One of the biggest changes in the Real Estate M&A sector over the last year is the ability to now insure tax risks which previously could have derailed corporate deals. In some cases, these known tax risks can now be ‘wrapped’ into Warranties & Indemnities (W&I) policies for no extra cost.
Traditionally, a buyer might have looked extremely unfavourably at a tax due diligence report that flagged certain issues, such as residency or trading vs investment. It might be that these were very minor risks (perhaps flagged as ‘green’ in a report) or significantly bigger risks that had large ‘worst case scenario quanta’ attached to them (perhaps flagged as ‘amber’ in a report). In previous years, tax advisors and lawyers might have advised serious caution or perhaps even advised against the deal going ahead.
Although the tax insurance market has been operating for a few years, it is only in recent months that the product has become much more user friendly, cost efficient and less cumbersome.

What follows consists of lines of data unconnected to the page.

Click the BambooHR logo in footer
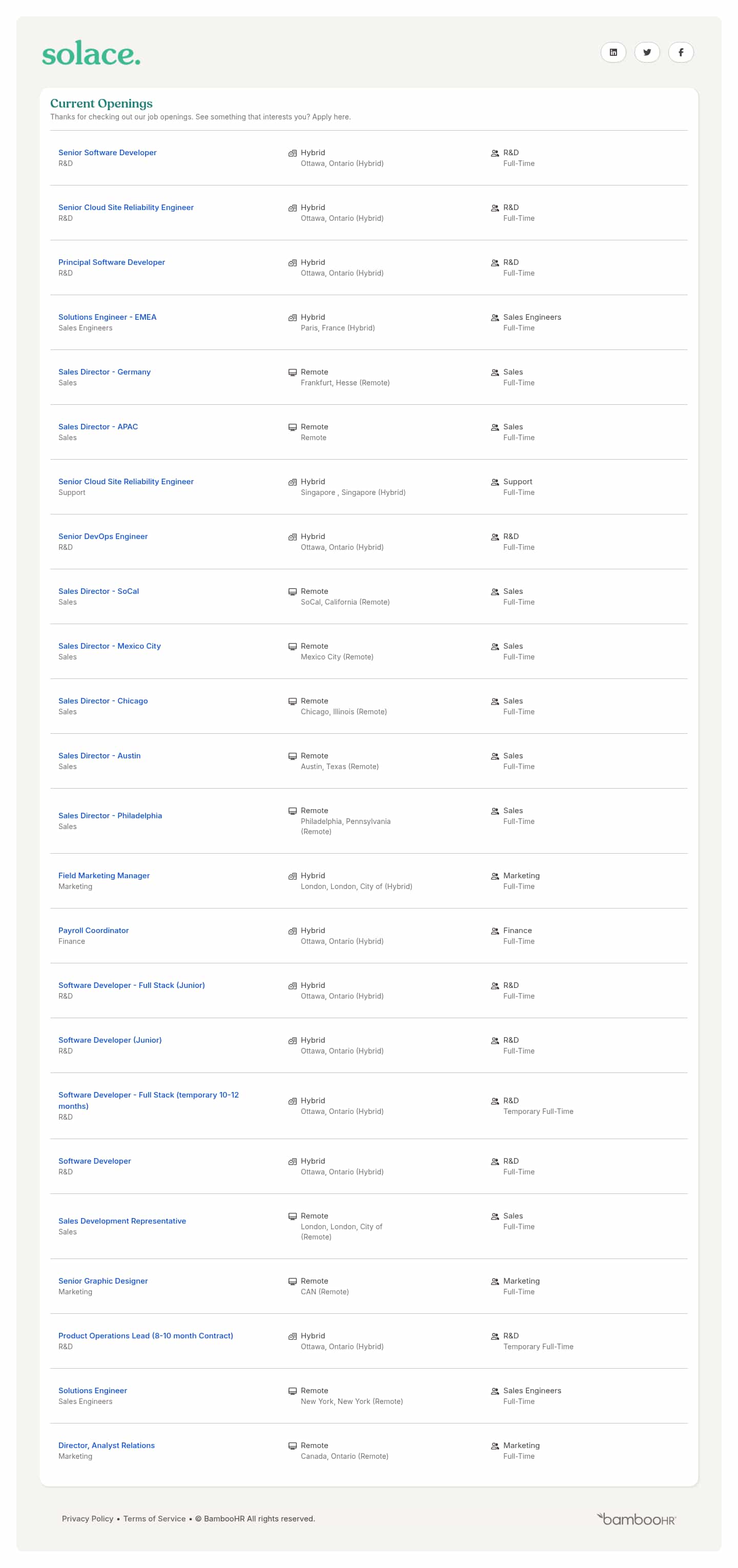 [637, 1519]
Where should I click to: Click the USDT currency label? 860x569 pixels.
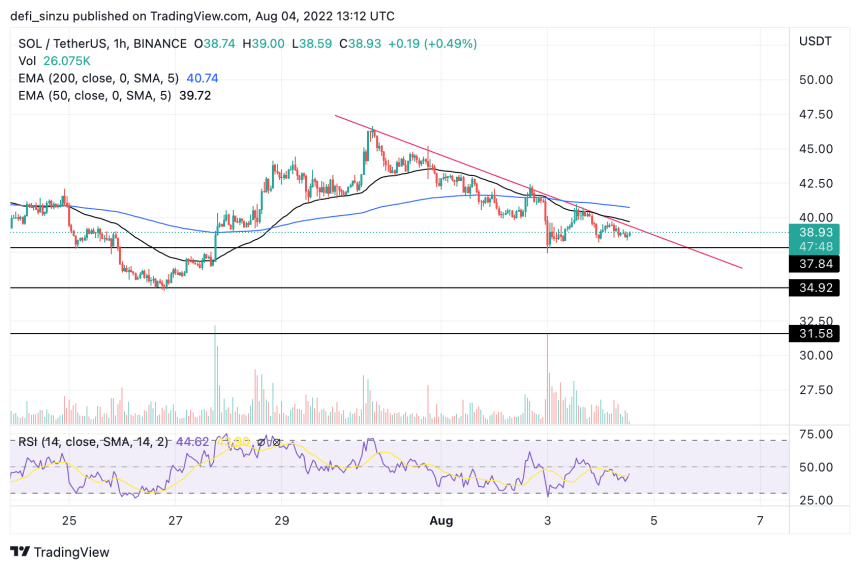[x=815, y=41]
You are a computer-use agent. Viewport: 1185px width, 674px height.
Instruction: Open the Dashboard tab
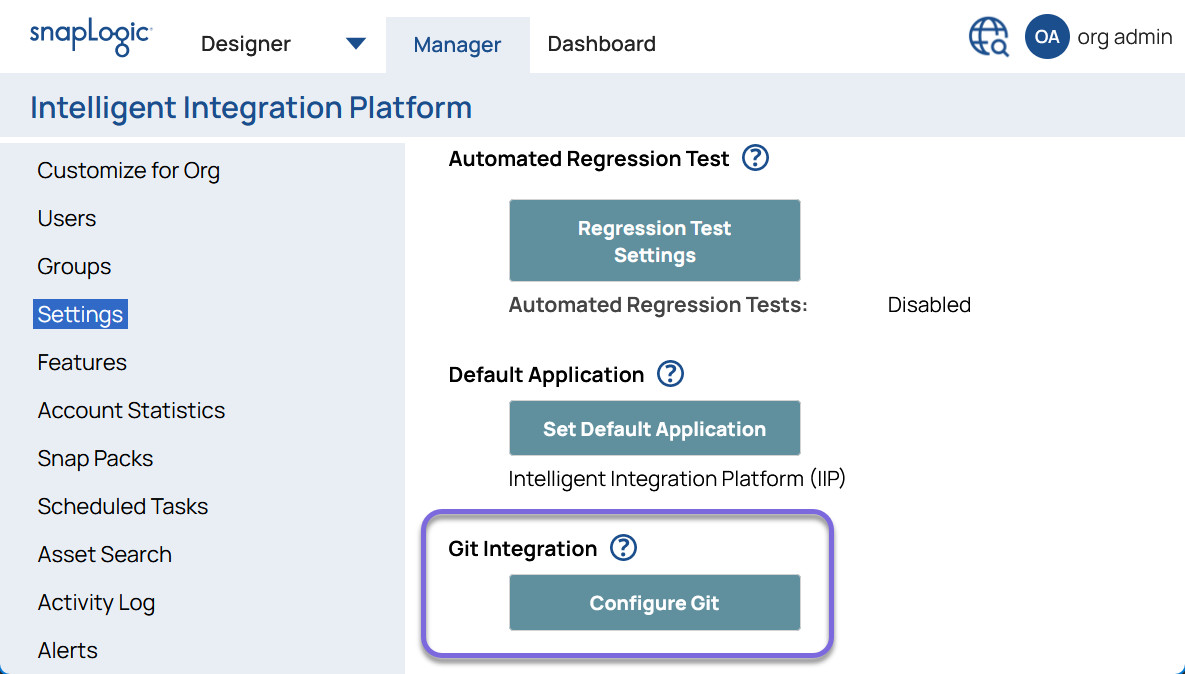(601, 44)
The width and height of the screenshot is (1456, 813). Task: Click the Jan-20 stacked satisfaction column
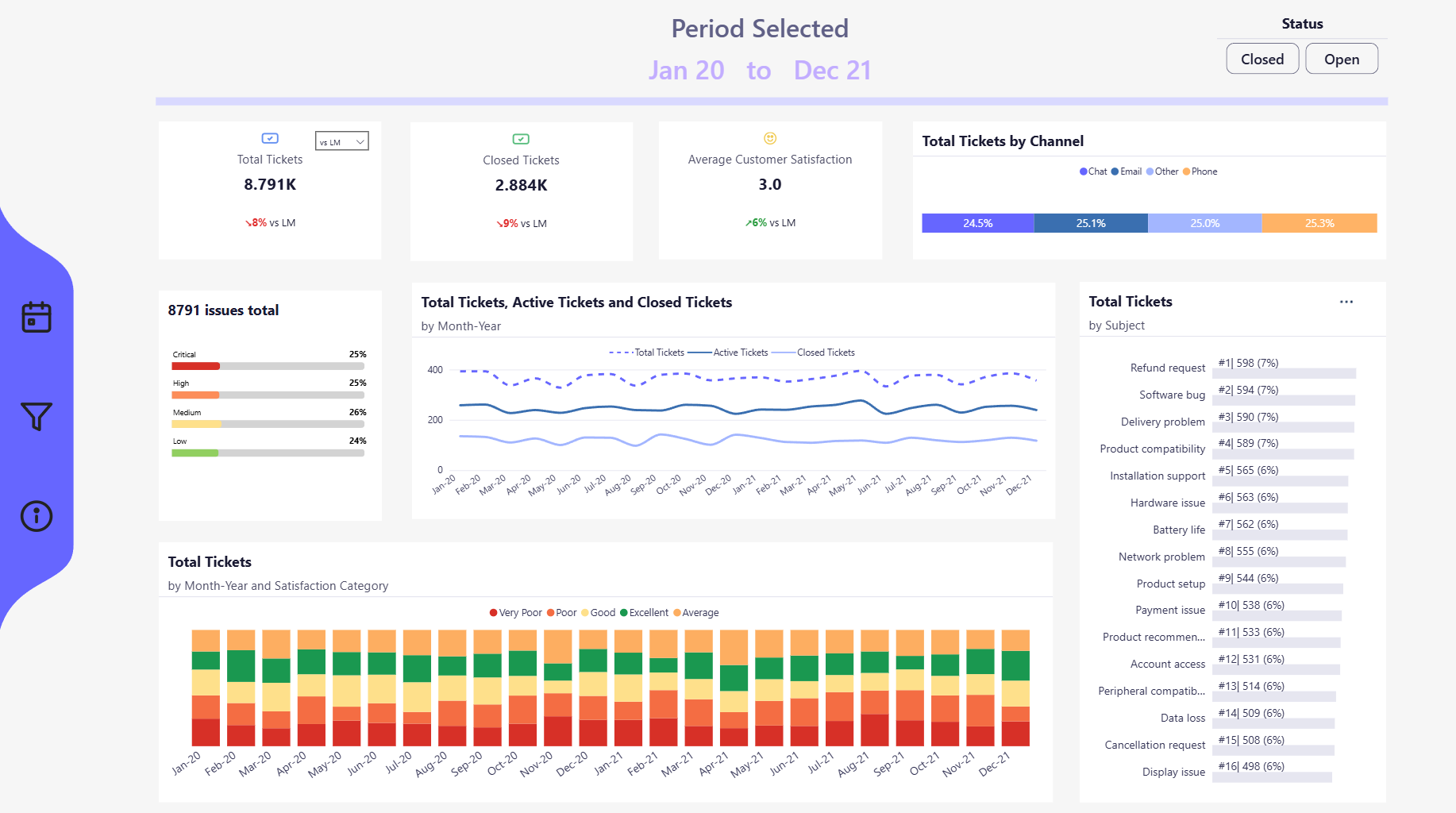(x=206, y=688)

At least five insurers have employed in-house tax counsel to underwrite these specific tax risks in a very short space of time. By analysing the legal and tax opinion, along with how the ‘worst case scenario’ has been measured, insurers can determine within 24-48 hours whether the risk is insurable, and the likely rate (usually between 1%-6% of the limit needed). Further to this, tax underwriters are now advising as to whether these risks can be wrapped into a W&I policy and, if so, whether an additional cost is even needed. Very low risk known items such as residency or trading vs investment will often be added for free whereas larger risks might attract an additional premium.
In conclusion, insuring tax risks are becoming an integral part of any deal, especially when there is uncertainty in the application of certain tax laws. Tax insurance can eliminate a loss arising from a successful challenge by a tax authority meaning that corporate deals are less likely to be scuppered.